**Work instructions:**
• 1. Translate this sentence from the trans community essay into Spanish: "I took a look at myself in the mirror and I was horrified."
• 2. Carry on the trans community essay from the point where it stops.

TransGriot Note: The thoughts of author Pamela Hayes
I don’t want anyone to think that I hate trans women because I do not. I am a trans woman, who doesn’t care if a trans girl is pre or post op. I have something in common with her. We all could find ourselves on the receiving end of discrimination.
Violence could be perpetrated against us.
We all are ridiculed. Mocked. There are men who have sex with us, but behind our backs make fun of us to other people.
So we trans women are in this together.
But I find it infinitely easier to deal with mainstream society and natal women and men than SOME trans people. It is easier for me, a trans woman, to be in mainstream society with a reputation as a trans woman than it is being a trans woman in the trans community.
To put it bluntly, some t-girls are hard to deal with. Unless you’re in the same boat she’s in, she is not your ally.
In the straight community, I can put on a dab of makeup, a casual outfit and my earrings and I’m told that I look nice and I receive compliments. Great! Most people are truly warm and receptive to me.
But when I’m around some transsexuals, I can feel the shade. They feel that I should have on more makeup. One time, Miss Ava Loren, who fancied herself an expert makeup artist, painted me.
She applied heavy foundation and eyeliner and gobs of green eye shadow. She put on lip liner, followed by lipstick and then lip gloss. “Girl, you look fierce,” she exclaimed, looking at me, admiring her handiwork, I suppose.
I took a look at myself in the mirror and I was horrified.
With all that damn gloss, my mouth was so greasy looking, it appeared as if I ate a 10 piece bucket of KFC and neglected to wipe my mouth.
Ava and I had planned to hit the mall and I was not venturing outside with all that shit smeared on my face. “This isn’t me. I’m going to wash this off,” I told her. Her expression indicated that she didn‘t like hearing that.

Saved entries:

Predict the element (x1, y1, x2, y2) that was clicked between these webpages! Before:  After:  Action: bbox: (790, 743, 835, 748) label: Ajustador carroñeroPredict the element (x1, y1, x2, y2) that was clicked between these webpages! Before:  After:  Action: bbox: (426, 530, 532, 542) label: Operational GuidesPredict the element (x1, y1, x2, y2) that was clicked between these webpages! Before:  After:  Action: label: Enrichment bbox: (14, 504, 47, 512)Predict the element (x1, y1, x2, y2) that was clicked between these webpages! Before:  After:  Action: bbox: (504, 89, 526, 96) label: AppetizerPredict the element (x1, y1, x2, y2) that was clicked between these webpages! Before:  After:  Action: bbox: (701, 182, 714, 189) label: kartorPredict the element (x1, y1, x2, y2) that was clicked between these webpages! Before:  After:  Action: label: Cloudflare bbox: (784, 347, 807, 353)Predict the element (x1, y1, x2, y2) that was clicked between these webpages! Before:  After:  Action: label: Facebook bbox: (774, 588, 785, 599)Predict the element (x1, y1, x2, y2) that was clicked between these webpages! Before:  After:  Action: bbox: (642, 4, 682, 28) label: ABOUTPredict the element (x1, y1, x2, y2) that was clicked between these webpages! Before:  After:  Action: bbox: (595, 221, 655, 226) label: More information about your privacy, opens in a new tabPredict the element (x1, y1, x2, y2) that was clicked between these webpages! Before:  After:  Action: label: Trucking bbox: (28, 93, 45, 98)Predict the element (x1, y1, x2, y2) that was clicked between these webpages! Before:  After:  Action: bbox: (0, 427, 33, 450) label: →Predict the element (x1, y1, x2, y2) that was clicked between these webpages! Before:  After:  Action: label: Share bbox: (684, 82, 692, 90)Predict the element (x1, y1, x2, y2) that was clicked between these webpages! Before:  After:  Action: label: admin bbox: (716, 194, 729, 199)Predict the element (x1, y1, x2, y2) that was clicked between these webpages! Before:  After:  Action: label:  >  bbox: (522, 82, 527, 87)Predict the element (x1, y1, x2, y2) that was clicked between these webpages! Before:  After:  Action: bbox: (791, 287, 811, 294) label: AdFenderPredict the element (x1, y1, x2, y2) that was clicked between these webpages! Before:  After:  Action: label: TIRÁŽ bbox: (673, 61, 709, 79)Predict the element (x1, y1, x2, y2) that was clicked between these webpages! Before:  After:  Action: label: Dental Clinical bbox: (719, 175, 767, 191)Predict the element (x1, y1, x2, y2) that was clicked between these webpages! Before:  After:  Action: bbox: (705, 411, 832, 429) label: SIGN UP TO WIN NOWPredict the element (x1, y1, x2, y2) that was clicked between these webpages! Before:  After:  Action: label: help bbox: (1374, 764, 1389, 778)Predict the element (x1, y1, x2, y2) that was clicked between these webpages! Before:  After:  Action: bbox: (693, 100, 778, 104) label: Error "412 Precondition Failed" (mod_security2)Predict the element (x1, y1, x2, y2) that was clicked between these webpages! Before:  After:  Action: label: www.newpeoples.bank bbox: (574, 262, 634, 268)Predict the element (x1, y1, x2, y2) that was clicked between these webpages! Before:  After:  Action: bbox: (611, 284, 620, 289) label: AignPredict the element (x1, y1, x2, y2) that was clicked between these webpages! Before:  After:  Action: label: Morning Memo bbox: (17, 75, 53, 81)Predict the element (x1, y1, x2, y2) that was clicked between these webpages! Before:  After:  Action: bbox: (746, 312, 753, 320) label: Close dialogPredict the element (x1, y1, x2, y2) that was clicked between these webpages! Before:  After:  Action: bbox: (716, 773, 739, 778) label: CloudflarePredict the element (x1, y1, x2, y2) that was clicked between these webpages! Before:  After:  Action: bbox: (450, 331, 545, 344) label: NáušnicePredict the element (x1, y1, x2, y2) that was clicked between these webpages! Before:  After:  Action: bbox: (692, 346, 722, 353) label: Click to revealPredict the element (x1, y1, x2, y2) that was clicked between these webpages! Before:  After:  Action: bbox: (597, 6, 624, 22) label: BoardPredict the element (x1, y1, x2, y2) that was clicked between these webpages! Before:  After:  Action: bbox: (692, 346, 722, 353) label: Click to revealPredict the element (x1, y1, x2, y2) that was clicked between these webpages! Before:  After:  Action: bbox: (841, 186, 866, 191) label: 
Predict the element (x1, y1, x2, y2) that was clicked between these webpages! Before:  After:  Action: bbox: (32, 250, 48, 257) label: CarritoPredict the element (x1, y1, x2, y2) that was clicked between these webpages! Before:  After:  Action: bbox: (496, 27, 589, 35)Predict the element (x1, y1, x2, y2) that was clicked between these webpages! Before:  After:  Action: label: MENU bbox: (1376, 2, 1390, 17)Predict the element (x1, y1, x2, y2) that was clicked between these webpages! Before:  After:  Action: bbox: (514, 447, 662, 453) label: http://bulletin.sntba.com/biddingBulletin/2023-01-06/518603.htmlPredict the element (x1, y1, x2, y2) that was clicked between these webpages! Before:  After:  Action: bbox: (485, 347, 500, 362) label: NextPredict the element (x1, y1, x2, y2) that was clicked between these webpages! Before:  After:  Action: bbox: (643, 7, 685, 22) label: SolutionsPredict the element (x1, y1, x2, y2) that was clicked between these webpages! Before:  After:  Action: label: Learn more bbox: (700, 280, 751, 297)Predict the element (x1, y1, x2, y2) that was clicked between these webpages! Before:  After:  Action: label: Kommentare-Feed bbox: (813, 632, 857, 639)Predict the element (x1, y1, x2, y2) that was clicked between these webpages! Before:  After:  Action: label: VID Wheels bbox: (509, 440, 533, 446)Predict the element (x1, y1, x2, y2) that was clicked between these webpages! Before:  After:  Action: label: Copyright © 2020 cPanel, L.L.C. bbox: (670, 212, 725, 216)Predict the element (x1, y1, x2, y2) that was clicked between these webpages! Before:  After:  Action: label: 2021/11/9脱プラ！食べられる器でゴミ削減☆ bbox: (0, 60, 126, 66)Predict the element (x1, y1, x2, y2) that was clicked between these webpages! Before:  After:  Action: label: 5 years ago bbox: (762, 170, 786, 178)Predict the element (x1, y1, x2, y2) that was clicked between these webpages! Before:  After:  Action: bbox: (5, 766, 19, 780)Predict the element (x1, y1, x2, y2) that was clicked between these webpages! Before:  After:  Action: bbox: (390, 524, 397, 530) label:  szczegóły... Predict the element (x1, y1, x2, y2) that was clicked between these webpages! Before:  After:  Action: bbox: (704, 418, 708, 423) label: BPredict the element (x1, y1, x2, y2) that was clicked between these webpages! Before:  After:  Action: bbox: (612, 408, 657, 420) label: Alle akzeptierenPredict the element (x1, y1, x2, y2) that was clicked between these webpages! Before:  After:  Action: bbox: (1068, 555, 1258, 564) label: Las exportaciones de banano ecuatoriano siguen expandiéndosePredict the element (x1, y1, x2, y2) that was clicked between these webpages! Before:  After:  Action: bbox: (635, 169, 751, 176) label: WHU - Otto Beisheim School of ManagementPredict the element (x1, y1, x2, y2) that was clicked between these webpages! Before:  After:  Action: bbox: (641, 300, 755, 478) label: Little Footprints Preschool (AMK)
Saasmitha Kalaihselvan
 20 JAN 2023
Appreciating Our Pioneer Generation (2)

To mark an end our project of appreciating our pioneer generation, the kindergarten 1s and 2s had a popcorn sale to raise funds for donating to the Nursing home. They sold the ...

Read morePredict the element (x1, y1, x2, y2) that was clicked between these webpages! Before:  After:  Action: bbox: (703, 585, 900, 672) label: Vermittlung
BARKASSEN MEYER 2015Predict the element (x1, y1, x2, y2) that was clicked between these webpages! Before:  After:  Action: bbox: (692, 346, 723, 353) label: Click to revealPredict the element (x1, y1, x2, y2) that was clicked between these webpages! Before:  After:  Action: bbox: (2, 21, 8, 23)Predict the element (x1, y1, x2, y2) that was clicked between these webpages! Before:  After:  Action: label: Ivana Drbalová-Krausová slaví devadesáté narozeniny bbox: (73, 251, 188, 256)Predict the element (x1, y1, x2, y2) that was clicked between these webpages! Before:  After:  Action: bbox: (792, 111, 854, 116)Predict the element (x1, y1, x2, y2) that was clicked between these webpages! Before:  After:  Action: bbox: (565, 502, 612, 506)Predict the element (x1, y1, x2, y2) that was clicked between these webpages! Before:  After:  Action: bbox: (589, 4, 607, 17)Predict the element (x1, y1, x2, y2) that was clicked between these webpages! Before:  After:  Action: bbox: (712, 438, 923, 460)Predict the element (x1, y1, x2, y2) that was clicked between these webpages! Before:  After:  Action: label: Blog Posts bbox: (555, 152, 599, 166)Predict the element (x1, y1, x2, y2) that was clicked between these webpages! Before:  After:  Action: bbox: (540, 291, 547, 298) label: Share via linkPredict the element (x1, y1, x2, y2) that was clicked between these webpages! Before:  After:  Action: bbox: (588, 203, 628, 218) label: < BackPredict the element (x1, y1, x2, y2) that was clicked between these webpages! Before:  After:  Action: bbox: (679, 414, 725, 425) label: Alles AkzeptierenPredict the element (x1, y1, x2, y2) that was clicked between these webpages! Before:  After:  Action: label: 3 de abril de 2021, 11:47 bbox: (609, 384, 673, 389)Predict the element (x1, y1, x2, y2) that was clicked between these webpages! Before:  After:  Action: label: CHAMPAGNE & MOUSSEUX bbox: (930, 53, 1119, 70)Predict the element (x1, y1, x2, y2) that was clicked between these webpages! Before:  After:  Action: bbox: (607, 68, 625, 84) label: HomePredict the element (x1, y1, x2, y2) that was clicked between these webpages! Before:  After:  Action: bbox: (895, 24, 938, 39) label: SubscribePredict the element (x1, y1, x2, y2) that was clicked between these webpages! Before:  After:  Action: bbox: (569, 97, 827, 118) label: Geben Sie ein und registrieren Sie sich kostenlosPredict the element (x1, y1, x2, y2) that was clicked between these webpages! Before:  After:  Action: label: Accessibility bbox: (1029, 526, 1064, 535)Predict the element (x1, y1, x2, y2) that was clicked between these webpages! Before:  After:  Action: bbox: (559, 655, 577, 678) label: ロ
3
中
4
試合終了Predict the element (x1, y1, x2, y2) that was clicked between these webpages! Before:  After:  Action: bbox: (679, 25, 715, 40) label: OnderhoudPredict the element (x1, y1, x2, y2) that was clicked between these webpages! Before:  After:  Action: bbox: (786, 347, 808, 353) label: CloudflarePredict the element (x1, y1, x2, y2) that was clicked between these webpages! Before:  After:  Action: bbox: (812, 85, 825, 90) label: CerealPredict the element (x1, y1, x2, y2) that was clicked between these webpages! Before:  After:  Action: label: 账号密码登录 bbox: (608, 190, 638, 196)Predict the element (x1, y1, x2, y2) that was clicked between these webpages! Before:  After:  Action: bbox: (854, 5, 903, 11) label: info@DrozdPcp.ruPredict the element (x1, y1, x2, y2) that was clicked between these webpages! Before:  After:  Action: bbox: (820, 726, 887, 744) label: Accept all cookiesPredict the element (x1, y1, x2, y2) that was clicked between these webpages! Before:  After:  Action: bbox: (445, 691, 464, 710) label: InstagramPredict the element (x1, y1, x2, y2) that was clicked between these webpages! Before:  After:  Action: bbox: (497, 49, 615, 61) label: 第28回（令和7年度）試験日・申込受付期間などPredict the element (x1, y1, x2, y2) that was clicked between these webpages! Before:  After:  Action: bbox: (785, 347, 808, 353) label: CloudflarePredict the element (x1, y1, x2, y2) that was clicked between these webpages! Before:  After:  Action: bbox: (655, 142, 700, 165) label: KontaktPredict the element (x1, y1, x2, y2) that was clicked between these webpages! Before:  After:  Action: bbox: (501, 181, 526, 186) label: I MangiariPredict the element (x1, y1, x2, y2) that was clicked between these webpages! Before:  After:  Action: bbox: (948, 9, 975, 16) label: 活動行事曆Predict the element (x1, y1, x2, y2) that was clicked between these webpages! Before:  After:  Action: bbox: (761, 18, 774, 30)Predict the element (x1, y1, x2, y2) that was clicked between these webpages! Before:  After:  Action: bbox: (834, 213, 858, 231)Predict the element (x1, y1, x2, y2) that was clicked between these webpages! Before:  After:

**Responses by task:**
• 1. Me miré en el espejo y quedé horrorizada.

• 2.
“Don’t make me no never mind,” she said.
So, I redid my makeup. “Humph!” She sucked her teeth. Examining her garishly painted acrylic nails, she said, “Now, you look like regular fish.”
“That’s my objective,“ I said, resisting the urge to cuss Ava out for having a smelly attitude. I didn't want to parade around in all that ridiculous looking makeup. She acted like I stole her hormones.
And my 6’1 stature is an issue with trans girls who are shorter. I love being tall. Sometimes, it is a challenge finding clothes that are long enough. And some t-girls have denigrated me for being tall. But when my life is compared to theirs, I can say, I did it. I went from a gay man to a pre-op to a post-op who functions in mainstream society as a woman. And I can say cheerily, I am not doing it in stealth.
I have a family, a home. My husband makes terrific money and he is generous to me. I have free reign with the money and credit cards. And some of the trans girls have accused me of lying about my wonderful life.
Those bitches are just jealous. But for those types, I’m not tolerating their pathetic shit. I refuse to be around them. What I’ve done. They could do it too. If a trans woman can stomach some of the annoying, petty crap that goes on in the t-community--the shade. Jealous trans women hating on you, running around badmouthing you to people because she’s envious.
Trans women fighting over “tranny chasers” who don’t give a damn about them. If you can endure that, and God knows, I couldn’t, you can take the bit of iciness that you may encounter in mainstream society. Believe me, it’s much easier to deal with.